Second patient was a 3.5-year-old boy who was diagnosed newly. He had diffuse abdominal pain and had been kept under observation for possible appendicitis in the pediatric surgery department. However, abdominal ultrasonographic findings were not consistent with appendicitis. Other system examination was normal. His hemoculture, urine, and throat cultures were negative. His PCT level was 1.63 ng/ml at the 44th hour of attack. The levels of PCT decreased to 0.02 ng/ml on the 7 days. It was detected 0.03 ng/ml on 3 months after the attack.

Discussion

How PCT changes during the attack of FMF and after it is largely unknown. This is the first study which investigated the progress of PCT concentrations in the same FMF population during the attacks and attack-free periods. We showed that PCT levels increased slightly during the attacks of FMF patients. Meanwhile, increase of the traditional acute phase reactants such as CRP, fibrinogen, WBC, and ESR was much more significant.

During the last decade, PCT has become increasingly popular as a novel marker of inflammation which particularly is caused by severe infection. Recent studies showed that, under normal conditions, the levels of PCT in healthy subjects are very low (<0.05 ng/ml) [14]. The highest concentrations (≥10 ng/ml) are seen in systemic bacterial infections but have also been reported in multi-organ dysfunction as seen following trauma [8, 15, 16]. PCT concentrations between 2 and 10 ng/ml are suggestive of sepsis while levels between 0.5 and 2 ng/ml make sepsis possible but are also seen in other conditions. Although sepsis is unlikely with concentrations less than 0.5 ng/ml, such levels may still be consistent with localized infections [8]. In lower respiratory tract infections, PCT concentrations between 0.25 and 0.5 ng/ml may be seen [17].

However, a mild increase of PCT values could be observed in the patients with non-infectious inflammatory diseases such as systemic lupus erythematosus [18]. Until today, two studies which were evaluated PCT levels in patients with FMF have been reported.
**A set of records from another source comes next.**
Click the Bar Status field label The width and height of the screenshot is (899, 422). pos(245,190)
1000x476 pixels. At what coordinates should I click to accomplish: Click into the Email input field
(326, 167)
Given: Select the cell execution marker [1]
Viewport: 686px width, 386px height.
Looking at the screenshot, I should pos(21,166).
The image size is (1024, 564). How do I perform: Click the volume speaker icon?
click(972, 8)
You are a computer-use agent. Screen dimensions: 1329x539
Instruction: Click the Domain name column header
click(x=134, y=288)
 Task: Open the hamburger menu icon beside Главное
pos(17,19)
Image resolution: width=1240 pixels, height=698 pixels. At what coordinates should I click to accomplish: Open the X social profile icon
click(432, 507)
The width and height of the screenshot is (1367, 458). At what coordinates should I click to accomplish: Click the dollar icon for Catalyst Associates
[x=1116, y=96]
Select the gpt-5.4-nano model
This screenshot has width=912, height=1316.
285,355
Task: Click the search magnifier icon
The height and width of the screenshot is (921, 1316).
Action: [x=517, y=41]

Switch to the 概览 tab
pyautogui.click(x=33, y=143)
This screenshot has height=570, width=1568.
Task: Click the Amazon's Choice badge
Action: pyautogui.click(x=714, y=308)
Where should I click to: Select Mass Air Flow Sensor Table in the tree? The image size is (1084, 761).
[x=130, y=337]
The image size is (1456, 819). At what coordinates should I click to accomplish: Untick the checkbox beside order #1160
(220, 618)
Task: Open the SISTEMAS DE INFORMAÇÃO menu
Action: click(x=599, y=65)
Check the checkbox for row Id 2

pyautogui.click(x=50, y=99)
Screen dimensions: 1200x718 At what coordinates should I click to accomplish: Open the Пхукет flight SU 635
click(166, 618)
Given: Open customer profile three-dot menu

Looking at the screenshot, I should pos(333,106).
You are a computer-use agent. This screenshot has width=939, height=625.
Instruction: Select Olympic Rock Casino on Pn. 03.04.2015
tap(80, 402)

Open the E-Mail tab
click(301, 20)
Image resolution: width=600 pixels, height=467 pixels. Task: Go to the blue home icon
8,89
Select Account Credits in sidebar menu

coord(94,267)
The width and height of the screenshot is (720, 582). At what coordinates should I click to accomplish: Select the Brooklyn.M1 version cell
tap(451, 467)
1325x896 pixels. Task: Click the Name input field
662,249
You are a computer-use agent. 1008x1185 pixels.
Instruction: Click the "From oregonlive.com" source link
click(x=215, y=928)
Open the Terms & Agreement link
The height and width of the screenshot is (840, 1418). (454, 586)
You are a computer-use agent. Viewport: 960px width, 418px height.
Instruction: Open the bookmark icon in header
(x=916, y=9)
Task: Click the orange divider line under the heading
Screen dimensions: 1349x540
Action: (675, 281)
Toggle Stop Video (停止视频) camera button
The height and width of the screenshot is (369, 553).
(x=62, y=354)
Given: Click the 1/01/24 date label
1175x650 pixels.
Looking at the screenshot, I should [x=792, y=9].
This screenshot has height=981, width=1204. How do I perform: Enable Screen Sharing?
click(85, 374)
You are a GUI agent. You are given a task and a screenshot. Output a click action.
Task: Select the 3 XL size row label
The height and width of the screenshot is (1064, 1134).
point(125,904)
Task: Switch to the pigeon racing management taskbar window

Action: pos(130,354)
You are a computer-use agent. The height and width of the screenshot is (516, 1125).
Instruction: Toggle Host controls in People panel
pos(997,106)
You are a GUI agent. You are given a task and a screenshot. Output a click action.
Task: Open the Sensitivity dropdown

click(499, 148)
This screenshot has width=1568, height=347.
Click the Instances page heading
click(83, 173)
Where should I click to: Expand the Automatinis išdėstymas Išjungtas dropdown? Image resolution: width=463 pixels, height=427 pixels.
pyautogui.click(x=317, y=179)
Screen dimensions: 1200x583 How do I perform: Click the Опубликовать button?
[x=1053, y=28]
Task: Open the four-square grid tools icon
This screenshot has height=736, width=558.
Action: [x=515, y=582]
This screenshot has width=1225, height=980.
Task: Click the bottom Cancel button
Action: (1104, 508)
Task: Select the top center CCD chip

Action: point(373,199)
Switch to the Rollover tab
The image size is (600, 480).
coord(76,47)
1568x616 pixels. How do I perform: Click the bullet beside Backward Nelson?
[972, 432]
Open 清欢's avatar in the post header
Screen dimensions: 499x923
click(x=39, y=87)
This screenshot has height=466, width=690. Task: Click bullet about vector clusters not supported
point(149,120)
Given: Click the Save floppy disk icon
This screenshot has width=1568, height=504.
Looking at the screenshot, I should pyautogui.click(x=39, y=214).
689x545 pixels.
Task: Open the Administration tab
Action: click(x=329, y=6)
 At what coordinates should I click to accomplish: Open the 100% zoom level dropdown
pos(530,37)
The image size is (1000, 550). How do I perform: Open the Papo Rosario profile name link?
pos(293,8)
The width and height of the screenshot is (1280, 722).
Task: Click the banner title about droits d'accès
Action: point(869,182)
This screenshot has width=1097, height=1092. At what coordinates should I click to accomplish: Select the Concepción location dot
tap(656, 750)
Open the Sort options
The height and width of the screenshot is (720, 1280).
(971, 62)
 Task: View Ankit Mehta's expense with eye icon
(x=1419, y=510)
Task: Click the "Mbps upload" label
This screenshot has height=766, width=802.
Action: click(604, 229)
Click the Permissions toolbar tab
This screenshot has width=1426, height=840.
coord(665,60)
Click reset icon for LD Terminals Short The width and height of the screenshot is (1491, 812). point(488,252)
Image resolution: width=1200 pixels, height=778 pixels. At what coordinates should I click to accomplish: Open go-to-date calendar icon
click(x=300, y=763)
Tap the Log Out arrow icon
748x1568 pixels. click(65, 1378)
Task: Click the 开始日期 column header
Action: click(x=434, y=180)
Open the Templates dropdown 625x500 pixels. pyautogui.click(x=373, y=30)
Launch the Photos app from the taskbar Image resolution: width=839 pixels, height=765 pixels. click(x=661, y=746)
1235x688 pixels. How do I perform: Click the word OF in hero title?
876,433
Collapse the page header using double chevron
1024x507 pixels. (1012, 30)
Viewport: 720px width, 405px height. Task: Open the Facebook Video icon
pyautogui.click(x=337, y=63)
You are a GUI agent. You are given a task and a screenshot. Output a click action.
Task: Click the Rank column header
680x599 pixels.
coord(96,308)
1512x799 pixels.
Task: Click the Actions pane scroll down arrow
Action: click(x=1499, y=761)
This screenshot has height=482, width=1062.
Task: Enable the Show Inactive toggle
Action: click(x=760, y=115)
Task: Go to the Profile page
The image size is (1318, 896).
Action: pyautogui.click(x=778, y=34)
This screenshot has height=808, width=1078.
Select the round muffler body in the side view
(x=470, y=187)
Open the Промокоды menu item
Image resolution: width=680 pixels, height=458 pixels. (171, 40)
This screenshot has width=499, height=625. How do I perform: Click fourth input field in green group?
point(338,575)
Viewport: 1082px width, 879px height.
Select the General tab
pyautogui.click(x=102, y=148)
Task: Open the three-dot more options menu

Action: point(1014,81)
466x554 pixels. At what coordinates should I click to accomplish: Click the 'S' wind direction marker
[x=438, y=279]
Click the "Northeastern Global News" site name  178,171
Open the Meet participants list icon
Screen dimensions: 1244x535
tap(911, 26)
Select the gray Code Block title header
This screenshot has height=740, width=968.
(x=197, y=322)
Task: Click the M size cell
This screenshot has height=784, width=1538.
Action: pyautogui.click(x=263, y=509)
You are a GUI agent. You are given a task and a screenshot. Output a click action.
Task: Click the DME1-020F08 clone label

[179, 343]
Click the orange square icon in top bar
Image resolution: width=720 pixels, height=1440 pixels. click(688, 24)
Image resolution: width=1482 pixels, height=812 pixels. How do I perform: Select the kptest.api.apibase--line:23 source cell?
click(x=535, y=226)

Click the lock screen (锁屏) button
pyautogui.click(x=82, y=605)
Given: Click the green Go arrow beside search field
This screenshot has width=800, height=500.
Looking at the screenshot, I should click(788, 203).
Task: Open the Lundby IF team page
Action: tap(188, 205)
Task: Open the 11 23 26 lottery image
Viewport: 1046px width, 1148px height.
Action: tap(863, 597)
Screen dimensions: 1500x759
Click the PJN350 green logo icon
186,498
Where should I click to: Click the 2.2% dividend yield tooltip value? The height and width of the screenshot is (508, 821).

However, these studies did not compare PCT levels in same FMF patients during the attack and after the attack. One of the studies was performed by Colak et al. [19] and consisted of 41 adult FMF patients during the attack-free period and 31 healthy subjects. In this study, statistically significant difference between PCT levels of the FMF patients and healthy subjects was not found. PCT levels which were measured with LUMItest PCT kit (BRAHMS) were within the normal range in all patients and healthy control group (0.04 ng/ml vs. 0.045 ng/ml). As a result, the authors emphasized that the high PCT levels might be seen in FMF attacks [19]. The second study that was performed by Kisacik et al. [20] consisted of 28 FMF patients with acute abdominal attacks and 29 patients with acute appendicitis proven by clinical and pathologic examination. PCT levels were also measured by the BRAHMS PCT kit. They found that median PCT value of the FMF patients with attack was 0.1 ng/ml (range 0.06–0.21). Whereas, the median PCT value of the patients with acute appendicitis (0.55 ng/ml, range 0.26–0.70) was higher than the FMF patients with attack. PCT levels of the patients were not evaluated after the attack in this study [20].

We found that PCT levels during the attack were significantly higher than both PCT levels of the same patients during attack-free period and healthy control group. Although this difference was statistically significant (P = 0.04), median PCT values during the attack, after the attack, and in healthy subjects were lower than 0.05 ng/ml (Tables 1, 2, and 3). On the other hand, traditional acute phase reactants such as CRP, ESR, and fibrinogen were markedly higher than the controls. These results showed us that PCT cannot be used as a descriptive marker for attack in FMF patients instead of traditional acute phase reactants. However, we are aware of the limitation of our study such as small sample size.

In conclusion, we suggested that PCT values were far from useful for identification of FMF attacks, and PCT level was not conspicuously affected from inflammation of FMF. PCT might be useful in the differential diagnosis of some crucially state that might mimic FMF attacks such as severe bacterial infections. But, further studies should elucidate whether using the PCT could help in differential diagnosis of severe infections and FMF attacks.